Between the ages of 21 and 22, Portland Trail Blazers center Greg Oden played 82 games, the typical number of games in a full NBA season. He averaged just 22 minutes, which limited his 9.4 points and 7.3 rebounds, as did his team's league-slowest pace over that span. This is what efficiency stats, pace and minutes-adjusted, are for -- and his 19.5 Player Efficiency Rating put him at a borderline All-Star level in spite of his foul issues and the fact he was rehabbing on court most of the time.
He's still rehabbing. He's forever rehabbing. Fifteen months after the Trail Blazers announced Oden would have career-threatening microfracture surgery on his left knee, they announced he'll again have the same procedure on the same knee. In 2007, Oden underwent the same operation on his right knee, and this is unprecedented on a pro athlete's level. Kenyon Martin is still in the NBA after microfracture surgeries on both his right and left knees, on top of a broken leg he suffered in college, but no NBA player has returned from three microfracture surgeries. One is usually enough to derail a career.
This is a tedious way of telling you that after nearly five years of saying "there's still a chance" with Greg Oden, that this might be over. Of course … there's still a chance.
He hasn't announced his retirement. Oden is only signed through the rest of this "season" with the Trail Blazers, and a microfracture surgery at this point in the year would just about knock him out for all but the last few weeks of the 2012-13 season. If he wasn't despondent enough to retire after hearing the news about his latest setback on Monday, then there's a real chance he wants to struggle through yet another rehabilitation and attempt this one more time.
And, because we're here in the living room typing away and not the ones that have to go under the knife and struggle through over a year's worth of painful rehab, we applaud that. We want that. Oden was a significant force on both ends during his too-short 82-game stint, despite playing a hesitant brand of ball because of his foul and injury worries. If there's a chance that he can return pain-free? Then, as fans, we'll take it.
If he wants to call it a day, though? We completely and utterly understand. And while every mention of the guy's name will bring up images of dour news conferences, his placement above Kevin Durant in the 2007 NBA draft, and all those 23-and-12s that we never got to watch, let's remember that those 82 games were significant.
He was no joke. He was no fluke. This was a player with legitimate, game-changing talent who made an impact in his "full season" as an NBA pro. That should not be forgotten. Those per-game stats, hampered by minutes and fouls and coach Nate McMillan's 30th-out-of-30 teams possession count, need to be sloughed off.
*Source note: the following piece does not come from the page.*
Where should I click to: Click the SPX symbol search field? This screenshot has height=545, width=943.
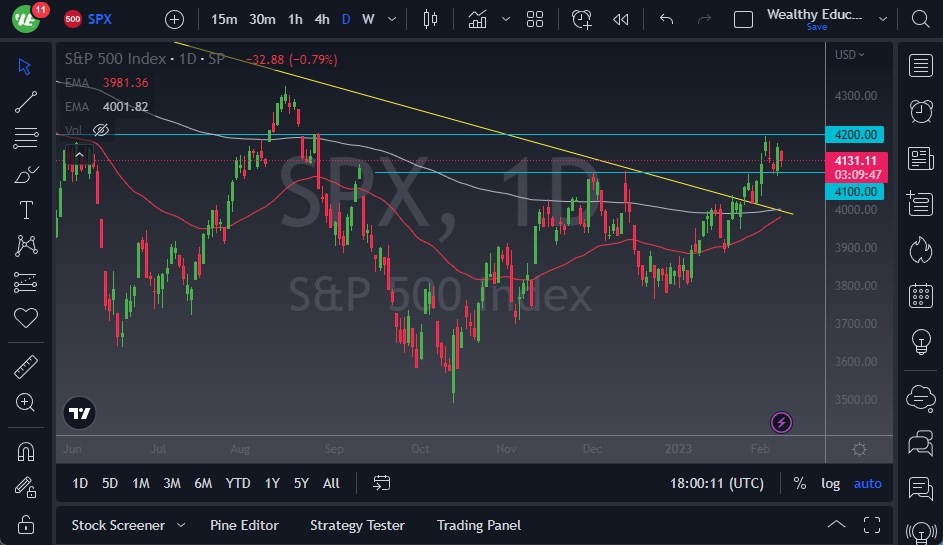[x=100, y=19]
And if Greg Oden feels as if he needs to come back, in spite of all this? Then we need to support him. In spite of us feeling as if we need to point out that we know better. I'm about two sentences into this little riff using the word "need," and I'm realizing that this is a bad pun on the word "knee," and while I know none of you believe me when I tell you that this was unintentional, I'm leaving it in, and I don't care. Greg shouldn't either. If Oden didn't come out and call it quits on Monday, then it's obvious he wants another chance. Even if it's likely with another team, likely starting in earnest all the way in the fall of 2013.
If that's the case, don't yell at him from the living room. Don't tell him what he already knows. It's probably over. It should be over. Three of those procedures, on legs like his, should be too much to overcome.
Let's let Greg Oden figure that out on his own.